Direction A
Set down everything from "[0010]FIG. 1 is" down to "a refrigeration/freezing effect." in the refrigeration cabinet text below, keeping every word and mark unchanged.

Reading text

************

SUMMARY OF THE INVENTION

[0005]An objective of the present invention is to provide a refrigeration display cabinet system that can enhance refrigeration for an area with a relatively high temperature in a display region.

[0006]Another objective of the present invention is to provide another refrigeration display cabinet system that can enhance refrigeration for an area with a relatively high temperature in a display region.

[0007]In order to achieve the foregoing objectives or other objectives, the present invention provides the following technical solutions.

[0008]According to an aspect of the present invention, a refrigeration display cabinet system is provided, including: a cabinet body; a display region enclosed by the cabinet body and having a display port in communication with the external through an air curtain; a refrigeration system including a compressor, a condenser, a throttling element, and an evaporator that sequentially communicate with each other via a pipeline; and a bypass heat exchanger, of which an inlet end and an outlet end are both connected to the evaporator; wherein the bypass heat exchanger is disposed to be in contact with the cabinet body, and exchanges heat with the display region.

[0009] According to another aspect of the present invention, a refrigeration display cabinet system is further provided, including: a body; a display region enclosed by the cabinet body and having a display port in communication with the external through an air curtain; a refrigeration system including a compressor, a condenser, a throttling element, and an evaporator that sequentially communicate with each other via a pipeline; and a bypass heat exchanger, of which an inlet end and an outlet end are both connected to the evaporator; wherein a main body part of the bypass heat exchanger is integrated in the cabinet body, and exchanges heat with the display region.

BRIEF DESCRIPTION OF THE DRAWINGS

[0010]FIG. 1 is a schematic diagram of a refrigeration display cabinet in the prior art; FIG. 2 is a schematic diagram of an embodiment of a refrigeration display cabinet according to the present invention; and

FIG. 3 is a schematic diagram of an embodiment of a bottom part of a cabinet body of the refrigeration display cabinet according to the present invention.

DETAILED DESCRIPTION

[0011]Referring to FIG. 2, it shows a refrigeration display cabinet system according to an embodiment of the present invention. The refrigeration display cabinet system mainly includes a refrigeration display cabinet part for displaying and selling goods and a refrigeration system part for providing a refrigeration/freezing effect.

[0012]The refrigeration display cabinet 300 includes a cabinet body 310 and a display region 320 enclosed by the cabinet body 310. For an upright display cabinet, the bottom, the rear, and the top of the display region 320 are closed by a corresponding bottom part 311, rear part 312, and top part 313 of the cabinet body 310 respectively, and the front side of the upright display cabinet is provided with a display port which is in communication with the external through an air curtain, for consumers to view and select commodities placed in the display region 320.

************

Data to use

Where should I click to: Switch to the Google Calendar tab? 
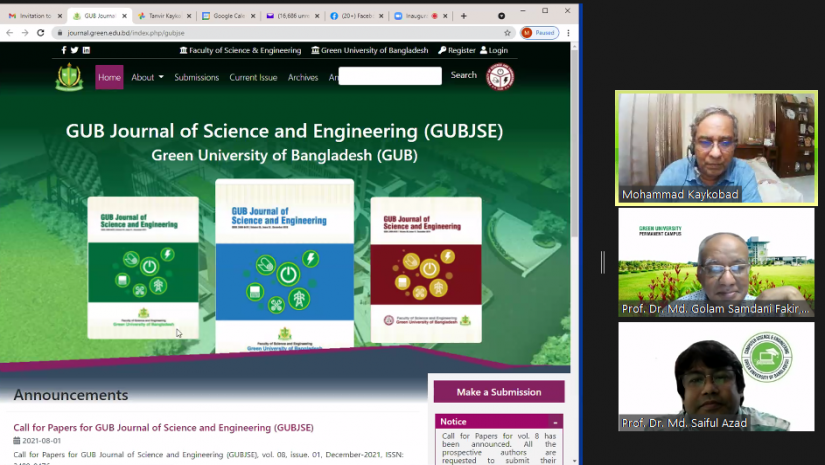tap(230, 16)
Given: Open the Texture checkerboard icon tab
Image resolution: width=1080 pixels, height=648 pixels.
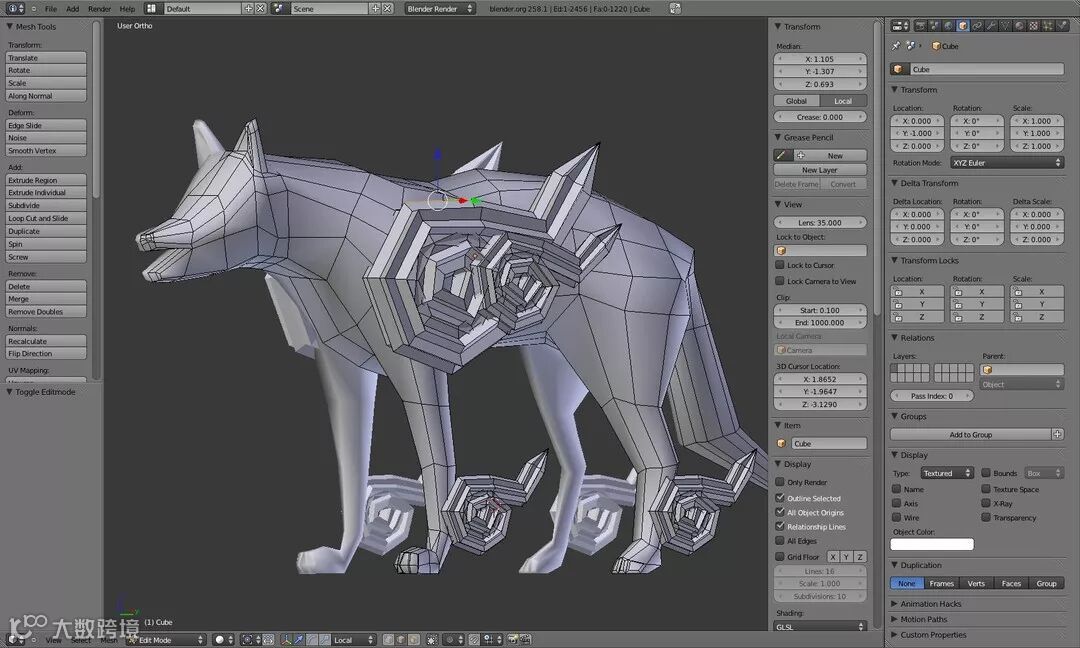Looking at the screenshot, I should point(1033,26).

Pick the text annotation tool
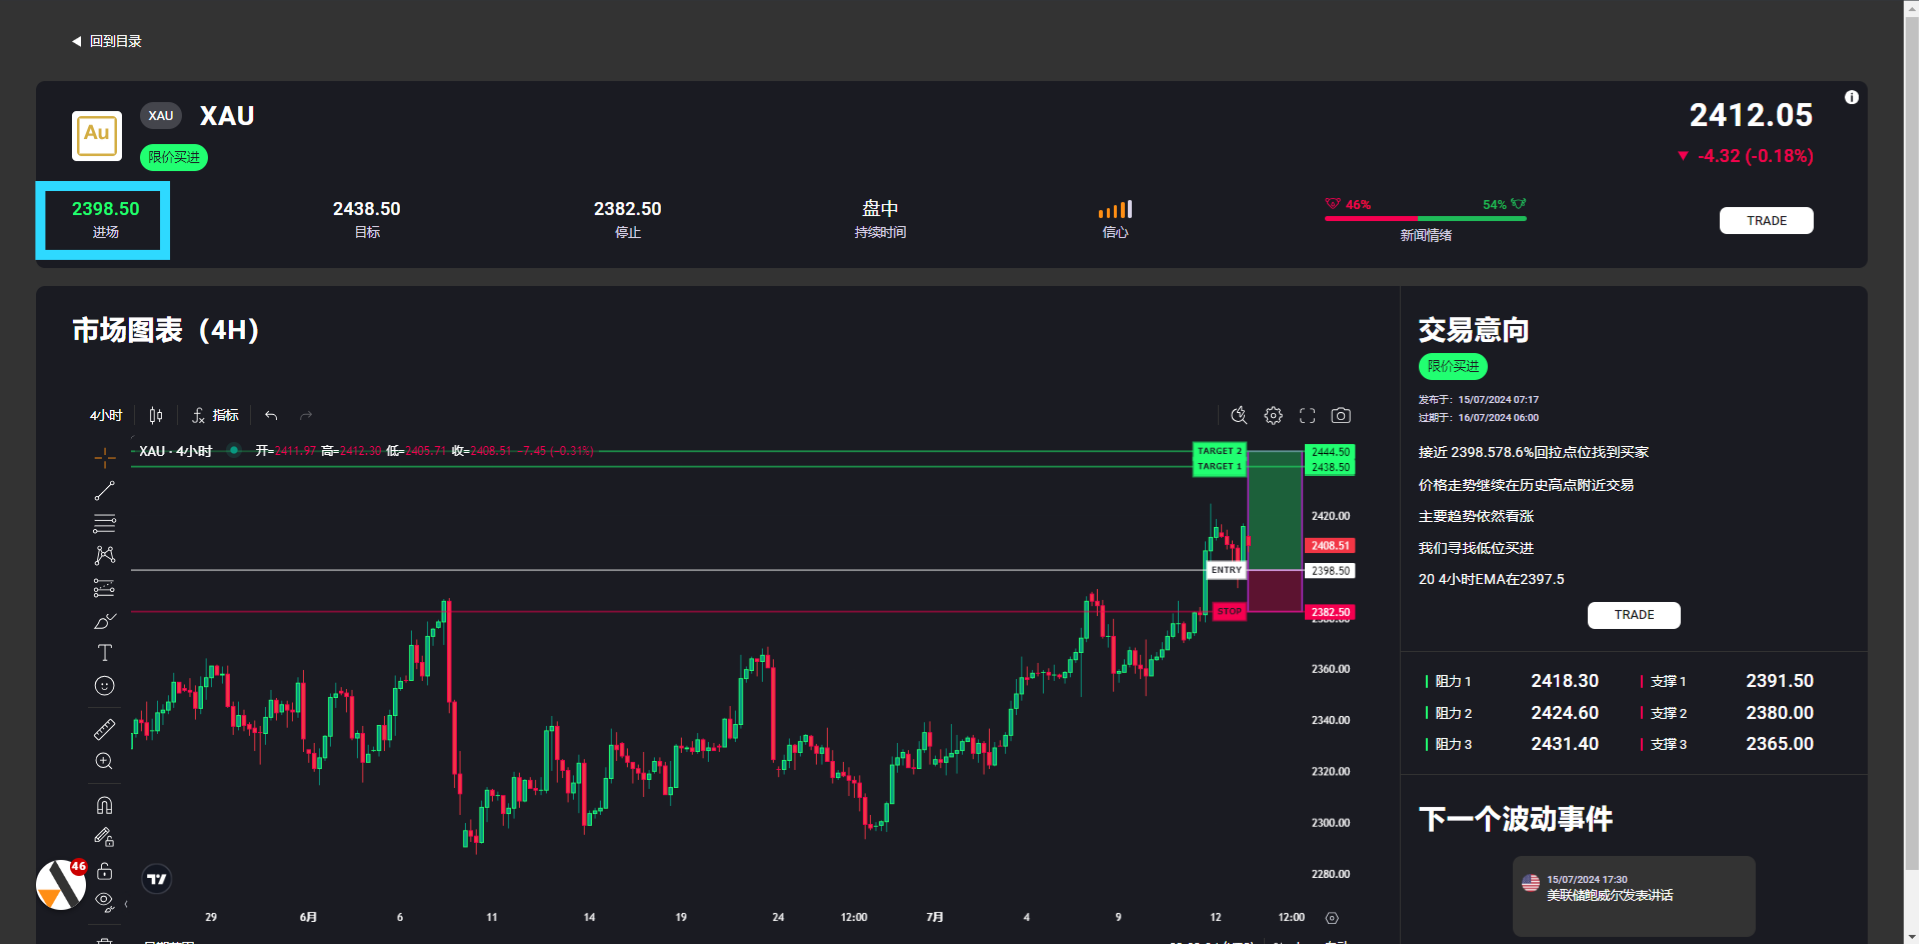pos(105,653)
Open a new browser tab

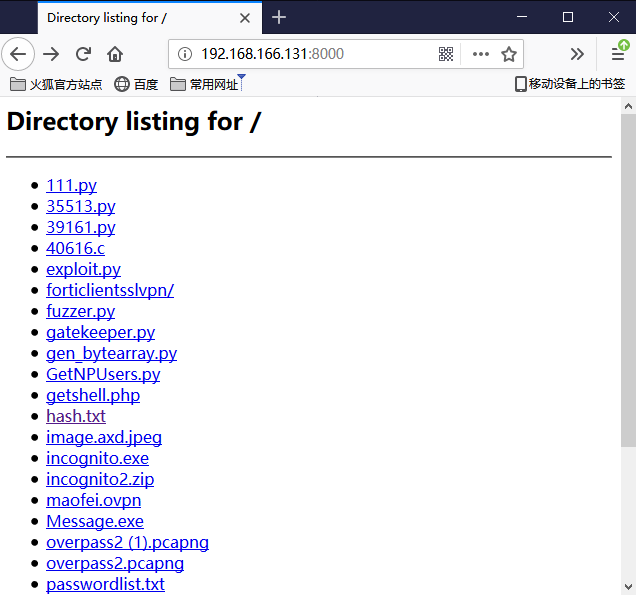(279, 17)
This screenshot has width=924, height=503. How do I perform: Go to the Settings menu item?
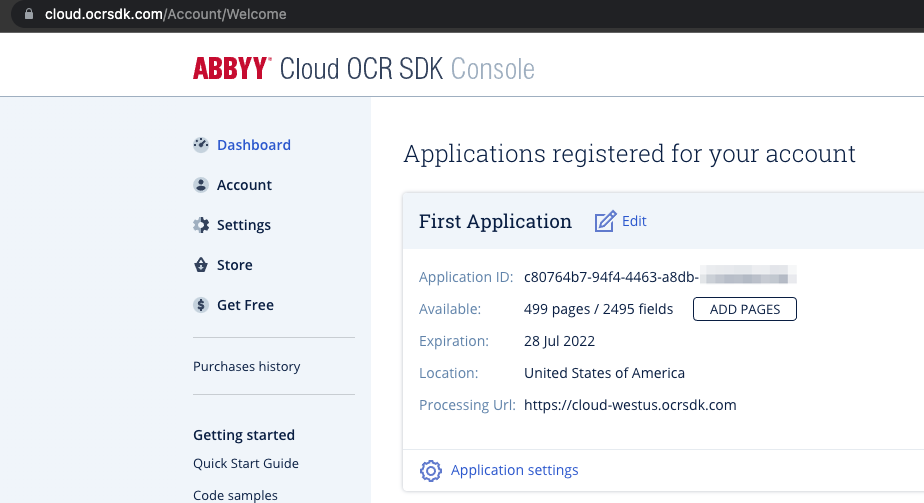(x=244, y=225)
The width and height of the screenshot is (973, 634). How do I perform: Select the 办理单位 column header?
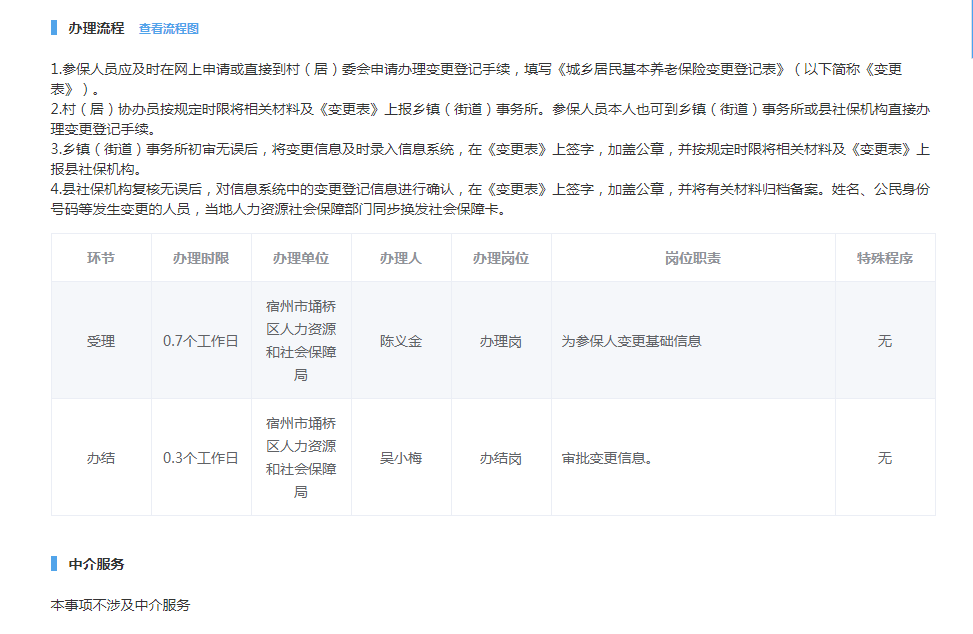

************

Direction B
Please extract every line of all the entries above without any change, and leave the pictures out of your answer.

Exercise result A
[0010]FIG. 1 is a schematic diagram of a refrigeration display cabinet in the prior art; FIG. 2 is a schematic diagram of an embodiment of a refrigeration display cabinet according to the present invention; and

FIG. 3 is a schematic diagram of an embodiment of a bottom part of a cabinet body of the refrigeration display cabinet according to the present invention.

DETAILED DESCRIPTION

[0011]Referring to FIG. 2, it shows a refrigeration display cabinet system according to an embodiment of the present invention. The refrigeration display cabinet system mainly includes a refrigeration display cabinet part for displaying and selling goods and a refrigeration system part for providing a refrigeration/freezing effect.

Exercise result B
Where should I click to: Switch to the Google Calendar tab? 
tap(230, 16)
Given: Open the Texture checkerboard icon tab
Image resolution: width=1080 pixels, height=648 pixels.
Looking at the screenshot, I should point(1033,26).

Pick the text annotation tool
pos(105,653)
Open a new browser tab

(279, 17)
This screenshot has width=924, height=503. How do I perform: Go to the Settings menu item?
(x=244, y=225)
The width and height of the screenshot is (973, 634). How do I perform: Select the 办理单位 column header?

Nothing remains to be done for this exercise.